Pressestimmen zu Literatur im Nebel mit Salman Rushdie
ORF
"Dann betrat Rushdie selbst die Bühne und zeigte sich im Gespräch mit dem ORF-Journalisten Peter Fässlacher geradezu gut gelaunt. Geduldig beantwortete er Fragen zum Attentat und seinem Umgang damit. Der 12. August sei für ihn kein 'Anlass zum Feiern', doch sei er 'lieber da als nicht da', meinte er lapidar. Wäre Rückzug eine Option gewesen? 'Das wäre sehr langweilig!'. Dem Attentäter will er keine unnötige Aufmerksamkeit widmen. 'Er ist im Gefängnis, und ich bin in Heidenreichstein.'
Im STANDARD schildert Hans Rauscher die Eröffnung des Festivals: "Die Rede Van der Bellens, verlesen von Kabinettsdirektorin und Ex-Kulturministerin Andrea Mayer, war eine einzige Absage an 'jene autoritären Kräfte, die versuchen, Geschichten und ihre Erzähler zu unterdrücken'. Aber die Geschichten würden bleiben, ihre Unterdrücker verschwinden."

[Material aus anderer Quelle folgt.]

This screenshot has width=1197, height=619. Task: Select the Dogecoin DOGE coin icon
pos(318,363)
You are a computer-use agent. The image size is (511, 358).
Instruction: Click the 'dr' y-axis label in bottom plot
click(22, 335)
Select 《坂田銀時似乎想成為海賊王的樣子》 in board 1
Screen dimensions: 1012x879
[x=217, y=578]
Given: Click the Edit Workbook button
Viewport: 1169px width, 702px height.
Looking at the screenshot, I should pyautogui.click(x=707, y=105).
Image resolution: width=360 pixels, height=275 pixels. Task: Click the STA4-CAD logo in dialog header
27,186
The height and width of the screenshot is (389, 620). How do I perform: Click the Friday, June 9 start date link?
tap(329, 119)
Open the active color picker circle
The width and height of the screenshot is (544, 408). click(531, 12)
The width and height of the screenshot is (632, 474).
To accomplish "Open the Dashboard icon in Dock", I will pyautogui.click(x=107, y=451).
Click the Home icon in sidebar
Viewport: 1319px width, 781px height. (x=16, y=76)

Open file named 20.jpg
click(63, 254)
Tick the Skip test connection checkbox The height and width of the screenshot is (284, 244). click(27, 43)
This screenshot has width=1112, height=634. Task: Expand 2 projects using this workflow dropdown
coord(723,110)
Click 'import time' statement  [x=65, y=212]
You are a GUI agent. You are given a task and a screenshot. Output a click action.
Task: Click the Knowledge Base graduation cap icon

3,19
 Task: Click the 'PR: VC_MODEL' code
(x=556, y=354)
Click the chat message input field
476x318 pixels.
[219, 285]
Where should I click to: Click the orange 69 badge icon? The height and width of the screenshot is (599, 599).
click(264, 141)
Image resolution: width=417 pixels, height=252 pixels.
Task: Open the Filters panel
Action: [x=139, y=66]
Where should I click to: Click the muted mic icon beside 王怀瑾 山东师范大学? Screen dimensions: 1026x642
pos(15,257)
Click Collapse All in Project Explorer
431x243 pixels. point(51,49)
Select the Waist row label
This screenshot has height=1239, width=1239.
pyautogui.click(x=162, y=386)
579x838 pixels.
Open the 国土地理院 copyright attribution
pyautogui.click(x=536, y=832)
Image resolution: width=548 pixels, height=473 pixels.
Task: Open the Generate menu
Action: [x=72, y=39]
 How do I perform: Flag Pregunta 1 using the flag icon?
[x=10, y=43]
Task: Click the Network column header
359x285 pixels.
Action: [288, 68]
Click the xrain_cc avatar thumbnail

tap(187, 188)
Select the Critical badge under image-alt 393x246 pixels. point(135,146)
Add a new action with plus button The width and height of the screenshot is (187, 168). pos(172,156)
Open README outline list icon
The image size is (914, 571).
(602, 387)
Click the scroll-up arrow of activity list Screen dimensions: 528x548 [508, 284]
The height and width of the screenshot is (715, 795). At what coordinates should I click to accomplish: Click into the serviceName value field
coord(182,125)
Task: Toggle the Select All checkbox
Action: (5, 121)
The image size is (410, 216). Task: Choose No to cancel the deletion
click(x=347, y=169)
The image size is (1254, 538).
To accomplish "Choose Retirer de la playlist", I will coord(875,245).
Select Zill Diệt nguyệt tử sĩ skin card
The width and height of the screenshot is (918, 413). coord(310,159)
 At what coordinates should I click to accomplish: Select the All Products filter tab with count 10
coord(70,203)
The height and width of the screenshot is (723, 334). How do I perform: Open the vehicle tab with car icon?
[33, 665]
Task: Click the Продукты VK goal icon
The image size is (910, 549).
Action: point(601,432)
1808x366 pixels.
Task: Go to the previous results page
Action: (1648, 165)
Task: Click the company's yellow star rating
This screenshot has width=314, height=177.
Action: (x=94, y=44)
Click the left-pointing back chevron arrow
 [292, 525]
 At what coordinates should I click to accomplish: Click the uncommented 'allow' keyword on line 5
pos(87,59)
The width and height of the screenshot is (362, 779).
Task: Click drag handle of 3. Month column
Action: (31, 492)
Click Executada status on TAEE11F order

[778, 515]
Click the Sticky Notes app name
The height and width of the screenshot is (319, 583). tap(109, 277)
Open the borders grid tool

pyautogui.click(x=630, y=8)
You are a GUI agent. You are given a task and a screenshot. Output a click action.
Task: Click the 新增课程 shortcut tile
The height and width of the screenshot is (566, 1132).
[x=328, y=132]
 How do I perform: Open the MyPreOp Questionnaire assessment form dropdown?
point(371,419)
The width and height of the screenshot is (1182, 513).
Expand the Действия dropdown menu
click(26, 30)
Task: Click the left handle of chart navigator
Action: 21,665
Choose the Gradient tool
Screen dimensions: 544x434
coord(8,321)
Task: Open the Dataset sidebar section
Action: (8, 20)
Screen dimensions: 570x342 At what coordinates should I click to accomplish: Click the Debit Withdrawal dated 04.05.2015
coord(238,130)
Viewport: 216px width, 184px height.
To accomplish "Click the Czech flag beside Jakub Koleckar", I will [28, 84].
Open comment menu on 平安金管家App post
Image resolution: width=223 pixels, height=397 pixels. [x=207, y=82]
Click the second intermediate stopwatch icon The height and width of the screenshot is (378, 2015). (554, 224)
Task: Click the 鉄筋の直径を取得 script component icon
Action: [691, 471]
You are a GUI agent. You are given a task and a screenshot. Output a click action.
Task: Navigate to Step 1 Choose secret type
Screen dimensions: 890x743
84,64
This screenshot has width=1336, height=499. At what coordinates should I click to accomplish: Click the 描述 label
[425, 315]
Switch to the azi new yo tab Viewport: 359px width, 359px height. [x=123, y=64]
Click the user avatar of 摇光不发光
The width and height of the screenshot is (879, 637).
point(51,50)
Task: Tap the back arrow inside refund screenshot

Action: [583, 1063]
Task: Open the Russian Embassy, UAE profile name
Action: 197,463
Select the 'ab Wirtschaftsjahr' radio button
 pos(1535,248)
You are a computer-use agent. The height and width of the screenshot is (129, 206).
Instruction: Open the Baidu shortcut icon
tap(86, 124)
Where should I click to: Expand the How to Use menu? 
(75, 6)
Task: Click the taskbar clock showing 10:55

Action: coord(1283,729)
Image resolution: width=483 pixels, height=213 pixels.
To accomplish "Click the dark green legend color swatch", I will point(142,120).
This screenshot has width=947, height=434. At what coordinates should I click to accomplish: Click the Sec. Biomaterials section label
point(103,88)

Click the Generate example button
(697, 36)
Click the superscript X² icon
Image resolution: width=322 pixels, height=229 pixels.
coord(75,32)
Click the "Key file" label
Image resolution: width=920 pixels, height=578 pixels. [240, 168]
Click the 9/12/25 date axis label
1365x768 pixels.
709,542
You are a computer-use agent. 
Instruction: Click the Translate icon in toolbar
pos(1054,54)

Niederösterreichische Nachrichten: "Salman Rushdie in Heidenreichstein: Comeback mit Humor statt Rache. Nach 20 Jahren war Star-Autor Salman Rushdie zur Jubiläumsausgabe von „Literatur im Nebel“ zurück ins Waldviertel gekommen. Sprach über 'Idioten', Bücher und Humor. Und trifft in der Heidenreichsteiner Margithalle auch auf eine ganze Riege von Star-Gästen, von Katja Riemann bis Erika Pluhar und von Raphaela Edelbauer bis Lisz Hirn.